__Work order__.
Among the entries below, find the lines with the word "will" and copy them.

__Task data__.
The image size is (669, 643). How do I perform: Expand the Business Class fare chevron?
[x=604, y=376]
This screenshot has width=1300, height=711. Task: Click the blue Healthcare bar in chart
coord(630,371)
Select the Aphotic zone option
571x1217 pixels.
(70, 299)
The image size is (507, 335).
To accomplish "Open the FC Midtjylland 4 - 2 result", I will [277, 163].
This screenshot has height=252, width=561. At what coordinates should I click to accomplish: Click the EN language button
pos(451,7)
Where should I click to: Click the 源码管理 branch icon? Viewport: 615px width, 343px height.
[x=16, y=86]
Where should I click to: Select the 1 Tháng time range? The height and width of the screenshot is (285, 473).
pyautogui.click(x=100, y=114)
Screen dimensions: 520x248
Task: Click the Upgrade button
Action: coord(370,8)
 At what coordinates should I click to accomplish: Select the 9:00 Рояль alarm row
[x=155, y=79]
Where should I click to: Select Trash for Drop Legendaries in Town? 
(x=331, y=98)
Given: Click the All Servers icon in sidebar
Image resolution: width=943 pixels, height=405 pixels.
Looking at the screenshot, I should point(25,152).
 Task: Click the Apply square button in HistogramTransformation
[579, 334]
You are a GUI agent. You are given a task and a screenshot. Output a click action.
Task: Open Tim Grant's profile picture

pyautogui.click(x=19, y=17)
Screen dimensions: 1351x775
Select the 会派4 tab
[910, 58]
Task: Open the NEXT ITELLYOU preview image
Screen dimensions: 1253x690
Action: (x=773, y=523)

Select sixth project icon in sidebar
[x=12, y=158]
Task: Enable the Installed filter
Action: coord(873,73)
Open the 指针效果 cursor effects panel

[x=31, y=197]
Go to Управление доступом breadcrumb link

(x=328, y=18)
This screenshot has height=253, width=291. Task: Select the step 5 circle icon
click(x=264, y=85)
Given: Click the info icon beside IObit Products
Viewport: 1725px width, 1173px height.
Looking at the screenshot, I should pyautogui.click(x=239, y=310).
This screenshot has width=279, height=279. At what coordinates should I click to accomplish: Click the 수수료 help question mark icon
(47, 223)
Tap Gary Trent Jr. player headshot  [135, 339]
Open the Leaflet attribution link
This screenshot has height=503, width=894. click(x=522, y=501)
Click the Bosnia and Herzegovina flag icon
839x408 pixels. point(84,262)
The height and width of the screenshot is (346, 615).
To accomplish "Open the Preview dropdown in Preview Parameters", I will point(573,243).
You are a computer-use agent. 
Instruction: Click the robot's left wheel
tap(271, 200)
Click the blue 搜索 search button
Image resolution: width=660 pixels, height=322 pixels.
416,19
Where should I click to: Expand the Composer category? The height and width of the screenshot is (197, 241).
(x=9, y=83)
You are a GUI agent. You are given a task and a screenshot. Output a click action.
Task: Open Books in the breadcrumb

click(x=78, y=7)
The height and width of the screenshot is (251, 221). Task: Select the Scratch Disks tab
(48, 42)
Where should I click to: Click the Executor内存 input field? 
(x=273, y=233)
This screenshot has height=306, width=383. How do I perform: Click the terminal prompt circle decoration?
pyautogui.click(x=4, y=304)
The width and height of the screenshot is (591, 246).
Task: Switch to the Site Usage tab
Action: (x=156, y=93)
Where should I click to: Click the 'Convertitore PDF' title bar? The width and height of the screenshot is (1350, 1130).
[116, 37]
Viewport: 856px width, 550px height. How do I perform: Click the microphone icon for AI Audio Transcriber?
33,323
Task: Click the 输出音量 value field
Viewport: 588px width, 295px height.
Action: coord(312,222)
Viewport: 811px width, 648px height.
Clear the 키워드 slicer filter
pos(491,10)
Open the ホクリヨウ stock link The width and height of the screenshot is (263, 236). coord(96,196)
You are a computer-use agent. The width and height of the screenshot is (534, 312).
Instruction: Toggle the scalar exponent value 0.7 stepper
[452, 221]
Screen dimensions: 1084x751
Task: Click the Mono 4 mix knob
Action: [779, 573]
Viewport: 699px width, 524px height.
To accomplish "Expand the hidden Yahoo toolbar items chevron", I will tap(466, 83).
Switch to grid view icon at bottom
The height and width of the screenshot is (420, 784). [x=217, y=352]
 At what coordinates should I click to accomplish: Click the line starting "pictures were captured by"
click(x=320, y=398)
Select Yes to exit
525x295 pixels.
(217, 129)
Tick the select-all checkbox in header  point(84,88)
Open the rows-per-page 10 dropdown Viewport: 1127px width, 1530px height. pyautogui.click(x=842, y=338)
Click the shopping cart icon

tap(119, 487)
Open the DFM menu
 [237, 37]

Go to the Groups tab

__Answer to this exercise__.
To accomplish "Open the FC Midtjylland 4 - 2 result", I will [277, 163].
To accomplish "Open the Preview dropdown in Preview Parameters", I will point(573,243).
To accomplish "Expand the hidden Yahoo toolbar items chevron", I will tap(466, 83).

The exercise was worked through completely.